**What you need to do**.
Could you write out each entry exactly as it reads?

[Pixel coordinate grounding data]
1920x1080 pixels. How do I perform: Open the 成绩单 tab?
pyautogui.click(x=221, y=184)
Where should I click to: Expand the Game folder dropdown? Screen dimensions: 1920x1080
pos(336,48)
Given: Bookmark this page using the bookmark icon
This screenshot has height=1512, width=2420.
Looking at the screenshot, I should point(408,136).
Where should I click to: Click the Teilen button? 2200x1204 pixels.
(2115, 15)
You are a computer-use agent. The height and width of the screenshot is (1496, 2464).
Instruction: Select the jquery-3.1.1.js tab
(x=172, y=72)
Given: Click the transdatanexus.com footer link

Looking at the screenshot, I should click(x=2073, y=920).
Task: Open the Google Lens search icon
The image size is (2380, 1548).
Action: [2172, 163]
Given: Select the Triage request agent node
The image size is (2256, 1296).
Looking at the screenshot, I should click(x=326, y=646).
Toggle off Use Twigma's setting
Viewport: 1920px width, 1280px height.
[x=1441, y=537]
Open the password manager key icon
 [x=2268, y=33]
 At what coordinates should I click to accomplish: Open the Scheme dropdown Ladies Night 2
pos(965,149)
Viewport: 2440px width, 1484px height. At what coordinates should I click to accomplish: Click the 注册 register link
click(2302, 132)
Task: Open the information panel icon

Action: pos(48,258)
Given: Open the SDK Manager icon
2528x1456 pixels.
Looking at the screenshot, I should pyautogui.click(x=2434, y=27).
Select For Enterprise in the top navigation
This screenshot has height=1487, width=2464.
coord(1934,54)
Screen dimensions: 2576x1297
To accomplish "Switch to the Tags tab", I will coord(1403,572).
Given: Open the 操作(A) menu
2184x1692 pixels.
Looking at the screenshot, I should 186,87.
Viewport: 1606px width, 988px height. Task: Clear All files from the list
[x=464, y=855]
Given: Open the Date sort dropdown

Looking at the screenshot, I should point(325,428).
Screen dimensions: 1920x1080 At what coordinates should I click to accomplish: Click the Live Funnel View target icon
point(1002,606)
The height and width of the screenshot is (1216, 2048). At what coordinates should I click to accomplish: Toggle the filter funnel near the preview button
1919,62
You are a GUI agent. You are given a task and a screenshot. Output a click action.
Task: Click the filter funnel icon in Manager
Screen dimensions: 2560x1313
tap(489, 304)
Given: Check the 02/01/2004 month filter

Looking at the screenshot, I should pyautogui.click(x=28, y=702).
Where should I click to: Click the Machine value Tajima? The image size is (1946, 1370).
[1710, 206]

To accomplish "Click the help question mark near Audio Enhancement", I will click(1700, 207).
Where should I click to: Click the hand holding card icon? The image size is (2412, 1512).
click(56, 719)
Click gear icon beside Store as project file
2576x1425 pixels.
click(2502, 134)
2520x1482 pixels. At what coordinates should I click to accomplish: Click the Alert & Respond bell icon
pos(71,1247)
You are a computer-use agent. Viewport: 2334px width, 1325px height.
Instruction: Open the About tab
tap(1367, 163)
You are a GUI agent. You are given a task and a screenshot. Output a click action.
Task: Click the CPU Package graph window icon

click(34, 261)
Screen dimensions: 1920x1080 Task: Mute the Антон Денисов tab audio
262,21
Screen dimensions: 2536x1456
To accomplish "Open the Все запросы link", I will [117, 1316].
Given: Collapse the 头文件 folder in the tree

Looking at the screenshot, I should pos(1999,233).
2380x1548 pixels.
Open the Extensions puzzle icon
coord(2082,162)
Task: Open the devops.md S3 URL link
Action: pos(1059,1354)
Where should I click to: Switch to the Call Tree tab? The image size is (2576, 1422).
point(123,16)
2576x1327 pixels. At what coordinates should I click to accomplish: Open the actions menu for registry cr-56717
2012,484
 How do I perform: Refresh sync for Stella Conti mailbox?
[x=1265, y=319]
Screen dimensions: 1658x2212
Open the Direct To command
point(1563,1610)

**Output of the exercise**.
1920x1080 pixels. How do I perform: Open the 成绩单 tab?
pyautogui.click(x=221, y=184)
Where should I click to: Expand the Game folder dropdown? Screen dimensions: 1920x1080
pos(336,48)
Given: Bookmark this page using the bookmark icon
This screenshot has height=1512, width=2420.
Looking at the screenshot, I should point(408,136).
Where should I click to: Click the Teilen button? 2200x1204 pixels.
(2115, 15)
You are a computer-use agent. The height and width of the screenshot is (1496, 2464).
Instruction: Select the jquery-3.1.1.js tab
(x=172, y=72)
Given: Click the transdatanexus.com footer link

Looking at the screenshot, I should click(x=2073, y=920).
Task: Open the Google Lens search icon
The image size is (2380, 1548).
Action: [2172, 163]
Given: Select the Triage request agent node
The image size is (2256, 1296).
Looking at the screenshot, I should click(x=326, y=646).
Toggle off Use Twigma's setting
Viewport: 1920px width, 1280px height.
[x=1441, y=537]
Open the password manager key icon
 [x=2268, y=33]
 At what coordinates should I click to accomplish: Open the Scheme dropdown Ladies Night 2
pos(965,149)
Viewport: 2440px width, 1484px height. At what coordinates should I click to accomplish: Click the 注册 register link
click(2302, 132)
Task: Open the information panel icon

Action: pos(48,258)
Given: Open the SDK Manager icon
2528x1456 pixels.
Looking at the screenshot, I should pyautogui.click(x=2434, y=27).
Select For Enterprise in the top navigation
This screenshot has height=1487, width=2464.
coord(1934,54)
Screen dimensions: 2576x1297
To accomplish "Switch to the Tags tab", I will coord(1403,572).
Given: Open the 操作(A) menu
2184x1692 pixels.
Looking at the screenshot, I should 186,87.
Viewport: 1606px width, 988px height. Task: Clear All files from the list
[x=464, y=855]
Given: Open the Date sort dropdown

Looking at the screenshot, I should point(325,428).
Screen dimensions: 1920x1080 At what coordinates should I click to accomplish: Click the Live Funnel View target icon
point(1002,606)
The height and width of the screenshot is (1216, 2048). At what coordinates should I click to accomplish: Toggle the filter funnel near the preview button
1919,62
You are a GUI agent. You are given a task and a screenshot. Output a click action.
Task: Click the filter funnel icon in Manager
Screen dimensions: 2560x1313
tap(489, 304)
Given: Check the 02/01/2004 month filter

Looking at the screenshot, I should pyautogui.click(x=28, y=702).
Where should I click to: Click the Machine value Tajima? The image size is (1946, 1370).
[1710, 206]

To accomplish "Click the help question mark near Audio Enhancement", I will click(1700, 207).
Where should I click to: Click the hand holding card icon? The image size is (2412, 1512).
click(56, 719)
Click gear icon beside Store as project file
2576x1425 pixels.
click(2502, 134)
2520x1482 pixels. At what coordinates should I click to accomplish: Click the Alert & Respond bell icon
pos(71,1247)
You are a computer-use agent. Viewport: 2334px width, 1325px height.
Instruction: Open the About tab
tap(1367, 163)
You are a GUI agent. You are given a task and a screenshot. Output a click action.
Task: Click the CPU Package graph window icon

click(34, 261)
Screen dimensions: 1920x1080 Task: Mute the Антон Денисов tab audio
262,21
Screen dimensions: 2536x1456
To accomplish "Open the Все запросы link", I will [117, 1316].
Given: Collapse the 头文件 folder in the tree

Looking at the screenshot, I should pos(1999,233).
2380x1548 pixels.
Open the Extensions puzzle icon
coord(2082,162)
Task: Open the devops.md S3 URL link
Action: pos(1059,1354)
Where should I click to: Switch to the Call Tree tab? The image size is (2576, 1422).
point(123,16)
2576x1327 pixels. At what coordinates should I click to accomplish: Open the actions menu for registry cr-56717
2012,484
 How do I perform: Refresh sync for Stella Conti mailbox?
[x=1265, y=319]
Screen dimensions: 1658x2212
Open the Direct To command
point(1563,1610)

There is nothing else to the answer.